### Task requirements
The answer must restate the records below word for word.

Extracted records
•••

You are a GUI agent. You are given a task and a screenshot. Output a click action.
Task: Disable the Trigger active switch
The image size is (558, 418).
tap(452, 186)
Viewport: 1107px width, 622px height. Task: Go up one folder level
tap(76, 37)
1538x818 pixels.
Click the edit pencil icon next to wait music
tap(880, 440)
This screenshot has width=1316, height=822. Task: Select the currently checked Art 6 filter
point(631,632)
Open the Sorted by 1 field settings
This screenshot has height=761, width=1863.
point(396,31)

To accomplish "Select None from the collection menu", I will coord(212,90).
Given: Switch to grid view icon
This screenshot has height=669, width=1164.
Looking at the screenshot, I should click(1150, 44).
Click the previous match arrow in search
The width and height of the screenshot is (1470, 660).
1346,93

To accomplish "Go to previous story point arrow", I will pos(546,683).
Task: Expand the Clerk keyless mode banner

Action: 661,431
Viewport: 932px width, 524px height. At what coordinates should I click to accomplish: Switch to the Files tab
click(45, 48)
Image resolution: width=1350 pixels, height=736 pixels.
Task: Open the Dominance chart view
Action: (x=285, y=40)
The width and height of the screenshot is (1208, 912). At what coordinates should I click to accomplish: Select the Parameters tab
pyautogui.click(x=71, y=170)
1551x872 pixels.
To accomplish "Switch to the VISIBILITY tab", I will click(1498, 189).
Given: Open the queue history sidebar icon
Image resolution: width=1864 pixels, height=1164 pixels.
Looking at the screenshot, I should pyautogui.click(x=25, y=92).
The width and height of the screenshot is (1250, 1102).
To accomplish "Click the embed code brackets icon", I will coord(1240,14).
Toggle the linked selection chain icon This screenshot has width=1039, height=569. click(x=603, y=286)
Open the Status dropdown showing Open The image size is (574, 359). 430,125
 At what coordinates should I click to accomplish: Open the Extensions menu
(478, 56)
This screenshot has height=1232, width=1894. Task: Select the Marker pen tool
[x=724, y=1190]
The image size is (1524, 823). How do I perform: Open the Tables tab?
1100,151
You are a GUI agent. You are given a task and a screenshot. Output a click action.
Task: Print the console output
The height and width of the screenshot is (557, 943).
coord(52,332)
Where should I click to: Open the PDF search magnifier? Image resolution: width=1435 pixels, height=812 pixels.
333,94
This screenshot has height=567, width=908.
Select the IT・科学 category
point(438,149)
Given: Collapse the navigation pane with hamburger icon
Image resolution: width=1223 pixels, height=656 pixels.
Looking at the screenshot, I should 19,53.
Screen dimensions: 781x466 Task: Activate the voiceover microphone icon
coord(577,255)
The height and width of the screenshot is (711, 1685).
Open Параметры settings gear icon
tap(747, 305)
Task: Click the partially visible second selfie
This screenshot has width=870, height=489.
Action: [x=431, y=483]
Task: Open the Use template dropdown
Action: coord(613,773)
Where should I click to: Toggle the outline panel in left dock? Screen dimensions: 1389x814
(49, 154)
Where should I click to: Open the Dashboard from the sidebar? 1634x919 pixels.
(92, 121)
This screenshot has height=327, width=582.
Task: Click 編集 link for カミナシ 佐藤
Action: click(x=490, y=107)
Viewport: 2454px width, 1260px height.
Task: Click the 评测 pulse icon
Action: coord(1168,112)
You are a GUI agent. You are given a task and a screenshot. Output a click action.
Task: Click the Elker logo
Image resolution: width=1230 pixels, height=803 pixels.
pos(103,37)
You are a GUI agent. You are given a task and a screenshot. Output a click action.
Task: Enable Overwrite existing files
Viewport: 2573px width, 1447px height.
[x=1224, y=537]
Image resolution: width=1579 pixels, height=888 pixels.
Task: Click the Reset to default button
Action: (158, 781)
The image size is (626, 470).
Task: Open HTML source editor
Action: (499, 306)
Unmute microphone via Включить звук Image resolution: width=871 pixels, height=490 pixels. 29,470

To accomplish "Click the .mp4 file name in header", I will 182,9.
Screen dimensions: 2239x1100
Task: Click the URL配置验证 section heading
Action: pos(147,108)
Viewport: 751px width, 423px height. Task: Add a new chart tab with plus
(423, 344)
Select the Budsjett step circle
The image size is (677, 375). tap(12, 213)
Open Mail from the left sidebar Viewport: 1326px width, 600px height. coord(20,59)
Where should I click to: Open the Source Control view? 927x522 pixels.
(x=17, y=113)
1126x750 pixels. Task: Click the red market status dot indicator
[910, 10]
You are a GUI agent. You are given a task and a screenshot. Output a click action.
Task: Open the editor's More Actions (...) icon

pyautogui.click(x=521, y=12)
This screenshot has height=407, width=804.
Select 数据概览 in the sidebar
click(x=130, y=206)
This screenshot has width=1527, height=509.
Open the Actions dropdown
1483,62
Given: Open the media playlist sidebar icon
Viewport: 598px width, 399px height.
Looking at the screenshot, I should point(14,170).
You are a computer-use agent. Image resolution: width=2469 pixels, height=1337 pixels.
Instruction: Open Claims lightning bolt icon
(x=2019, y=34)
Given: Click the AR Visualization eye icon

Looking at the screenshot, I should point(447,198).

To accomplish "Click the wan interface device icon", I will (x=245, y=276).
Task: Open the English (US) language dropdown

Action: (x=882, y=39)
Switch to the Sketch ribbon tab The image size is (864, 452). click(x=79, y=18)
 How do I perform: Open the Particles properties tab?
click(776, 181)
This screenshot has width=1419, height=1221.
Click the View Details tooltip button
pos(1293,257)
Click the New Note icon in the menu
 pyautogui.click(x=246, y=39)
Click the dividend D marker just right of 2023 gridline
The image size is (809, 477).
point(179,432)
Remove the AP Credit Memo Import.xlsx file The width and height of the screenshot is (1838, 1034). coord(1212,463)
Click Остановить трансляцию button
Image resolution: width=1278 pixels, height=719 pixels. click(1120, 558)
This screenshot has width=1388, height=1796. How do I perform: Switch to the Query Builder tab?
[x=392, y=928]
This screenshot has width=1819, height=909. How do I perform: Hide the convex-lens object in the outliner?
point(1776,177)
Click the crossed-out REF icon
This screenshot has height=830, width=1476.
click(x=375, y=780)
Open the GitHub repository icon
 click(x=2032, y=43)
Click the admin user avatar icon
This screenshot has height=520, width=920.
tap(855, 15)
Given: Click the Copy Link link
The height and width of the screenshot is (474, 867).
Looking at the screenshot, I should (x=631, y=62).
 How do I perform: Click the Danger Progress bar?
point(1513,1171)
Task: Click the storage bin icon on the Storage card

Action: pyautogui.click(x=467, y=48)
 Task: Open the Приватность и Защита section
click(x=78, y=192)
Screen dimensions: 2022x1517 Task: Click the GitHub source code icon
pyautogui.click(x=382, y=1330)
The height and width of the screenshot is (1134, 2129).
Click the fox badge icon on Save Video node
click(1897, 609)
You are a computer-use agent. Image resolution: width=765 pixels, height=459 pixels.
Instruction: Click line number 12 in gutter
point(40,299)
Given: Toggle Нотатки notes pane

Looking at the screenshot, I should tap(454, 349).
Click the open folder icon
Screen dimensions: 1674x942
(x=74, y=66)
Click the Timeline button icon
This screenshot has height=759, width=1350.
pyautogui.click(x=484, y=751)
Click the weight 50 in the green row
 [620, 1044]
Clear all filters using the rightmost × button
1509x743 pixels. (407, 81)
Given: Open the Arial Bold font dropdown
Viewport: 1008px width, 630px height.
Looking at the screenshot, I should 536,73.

•••

### Task output
You are a GUI agent. You are given a task and a screenshot. Output a click action.
Task: Disable the Trigger active switch
The image size is (558, 418).
tap(452, 186)
Viewport: 1107px width, 622px height. Task: Go up one folder level
tap(76, 37)
1538x818 pixels.
Click the edit pencil icon next to wait music
tap(880, 440)
This screenshot has width=1316, height=822. Task: Select the currently checked Art 6 filter
point(631,632)
Open the Sorted by 1 field settings
This screenshot has height=761, width=1863.
point(396,31)

To accomplish "Select None from the collection menu", I will coord(212,90).
Given: Switch to grid view icon
This screenshot has height=669, width=1164.
Looking at the screenshot, I should click(1150, 44).
Click the previous match arrow in search
The width and height of the screenshot is (1470, 660).
1346,93

To accomplish "Go to previous story point arrow", I will pos(546,683).
Task: Expand the Clerk keyless mode banner

Action: 661,431
Viewport: 932px width, 524px height. At what coordinates should I click to accomplish: Switch to the Files tab
click(45, 48)
Image resolution: width=1350 pixels, height=736 pixels.
Task: Open the Dominance chart view
Action: (x=285, y=40)
The width and height of the screenshot is (1208, 912). At what coordinates should I click to accomplish: Select the Parameters tab
pyautogui.click(x=71, y=170)
1551x872 pixels.
To accomplish "Switch to the VISIBILITY tab", I will click(1498, 189).
Given: Open the queue history sidebar icon
Image resolution: width=1864 pixels, height=1164 pixels.
Looking at the screenshot, I should pyautogui.click(x=25, y=92).
The width and height of the screenshot is (1250, 1102).
To accomplish "Click the embed code brackets icon", I will coord(1240,14).
Toggle the linked selection chain icon This screenshot has width=1039, height=569. click(x=603, y=286)
Open the Status dropdown showing Open The image size is (574, 359). 430,125
 At what coordinates should I click to accomplish: Open the Extensions menu
(478, 56)
This screenshot has height=1232, width=1894. Task: Select the Marker pen tool
[x=724, y=1190]
The image size is (1524, 823). How do I perform: Open the Tables tab?
1100,151
You are a GUI agent. You are given a task and a screenshot. Output a click action.
Task: Print the console output
The height and width of the screenshot is (557, 943).
coord(52,332)
Where should I click to: Open the PDF search magnifier? Image resolution: width=1435 pixels, height=812 pixels.
333,94
This screenshot has height=567, width=908.
Select the IT・科学 category
point(438,149)
Given: Collapse the navigation pane with hamburger icon
Image resolution: width=1223 pixels, height=656 pixels.
Looking at the screenshot, I should 19,53.
Screen dimensions: 781x466 Task: Activate the voiceover microphone icon
coord(577,255)
The height and width of the screenshot is (711, 1685).
Open Параметры settings gear icon
tap(747, 305)
Task: Click the partially visible second selfie
This screenshot has width=870, height=489.
Action: [x=431, y=483]
Task: Open the Use template dropdown
Action: coord(613,773)
Where should I click to: Toggle the outline panel in left dock? Screen dimensions: 1389x814
(49, 154)
Where should I click to: Open the Dashboard from the sidebar? 1634x919 pixels.
(92, 121)
This screenshot has height=327, width=582.
Task: Click 編集 link for カミナシ 佐藤
Action: click(x=490, y=107)
Viewport: 2454px width, 1260px height.
Task: Click the 评测 pulse icon
Action: coord(1168,112)
You are a GUI agent. You are given a task and a screenshot. Output a click action.
Task: Click the Elker logo
Image resolution: width=1230 pixels, height=803 pixels.
pos(103,37)
You are a GUI agent. You are given a task and a screenshot. Output a click action.
Task: Enable Overwrite existing files
Viewport: 2573px width, 1447px height.
[x=1224, y=537]
Image resolution: width=1579 pixels, height=888 pixels.
Task: Click the Reset to default button
Action: (158, 781)
The image size is (626, 470).
Task: Open HTML source editor
Action: (499, 306)
Unmute microphone via Включить звук Image resolution: width=871 pixels, height=490 pixels. 29,470

To accomplish "Click the .mp4 file name in header", I will 182,9.
Screen dimensions: 2239x1100
Task: Click the URL配置验证 section heading
Action: pos(147,108)
Viewport: 751px width, 423px height. Task: Add a new chart tab with plus
(423, 344)
Select the Budsjett step circle
The image size is (677, 375). tap(12, 213)
Open Mail from the left sidebar Viewport: 1326px width, 600px height. coord(20,59)
Where should I click to: Open the Source Control view? 927x522 pixels.
(x=17, y=113)
1126x750 pixels. Task: Click the red market status dot indicator
[910, 10]
You are a GUI agent. You are given a task and a screenshot. Output a click action.
Task: Open the editor's More Actions (...) icon

pyautogui.click(x=521, y=12)
This screenshot has height=407, width=804.
Select 数据概览 in the sidebar
click(x=130, y=206)
This screenshot has width=1527, height=509.
Open the Actions dropdown
1483,62
Given: Open the media playlist sidebar icon
Viewport: 598px width, 399px height.
Looking at the screenshot, I should point(14,170).
You are a computer-use agent. Image resolution: width=2469 pixels, height=1337 pixels.
Instruction: Open Claims lightning bolt icon
(x=2019, y=34)
Given: Click the AR Visualization eye icon

Looking at the screenshot, I should point(447,198).

To accomplish "Click the wan interface device icon", I will (x=245, y=276).
Task: Open the English (US) language dropdown

Action: (x=882, y=39)
Switch to the Sketch ribbon tab The image size is (864, 452). click(x=79, y=18)
 How do I perform: Open the Particles properties tab?
click(776, 181)
This screenshot has width=1419, height=1221.
Click the View Details tooltip button
pos(1293,257)
Click the New Note icon in the menu
 pyautogui.click(x=246, y=39)
Click the dividend D marker just right of 2023 gridline
The image size is (809, 477).
point(179,432)
Remove the AP Credit Memo Import.xlsx file The width and height of the screenshot is (1838, 1034). coord(1212,463)
Click Остановить трансляцию button
Image resolution: width=1278 pixels, height=719 pixels. click(1120, 558)
This screenshot has width=1388, height=1796. How do I perform: Switch to the Query Builder tab?
[x=392, y=928]
This screenshot has width=1819, height=909. How do I perform: Hide the convex-lens object in the outliner?
point(1776,177)
Click the crossed-out REF icon
This screenshot has height=830, width=1476.
click(x=375, y=780)
Open the GitHub repository icon
 click(x=2032, y=43)
Click the admin user avatar icon
This screenshot has height=520, width=920.
tap(855, 15)
Given: Click the Copy Link link
The height and width of the screenshot is (474, 867).
Looking at the screenshot, I should (x=631, y=62).
 How do I perform: Click the Danger Progress bar?
point(1513,1171)
Task: Click the storage bin icon on the Storage card

Action: pyautogui.click(x=467, y=48)
 Task: Open the Приватность и Защита section
click(x=78, y=192)
Screen dimensions: 2022x1517 Task: Click the GitHub source code icon
pyautogui.click(x=382, y=1330)
The height and width of the screenshot is (1134, 2129).
Click the fox badge icon on Save Video node
click(1897, 609)
You are a computer-use agent. Image resolution: width=765 pixels, height=459 pixels.
Instruction: Click line number 12 in gutter
point(40,299)
Given: Toggle Нотатки notes pane

Looking at the screenshot, I should tap(454, 349).
Click the open folder icon
Screen dimensions: 1674x942
(x=74, y=66)
Click the Timeline button icon
This screenshot has height=759, width=1350.
pyautogui.click(x=484, y=751)
Click the weight 50 in the green row
 [620, 1044]
Clear all filters using the rightmost × button
1509x743 pixels. (407, 81)
Given: Open the Arial Bold font dropdown
Viewport: 1008px width, 630px height.
Looking at the screenshot, I should 536,73.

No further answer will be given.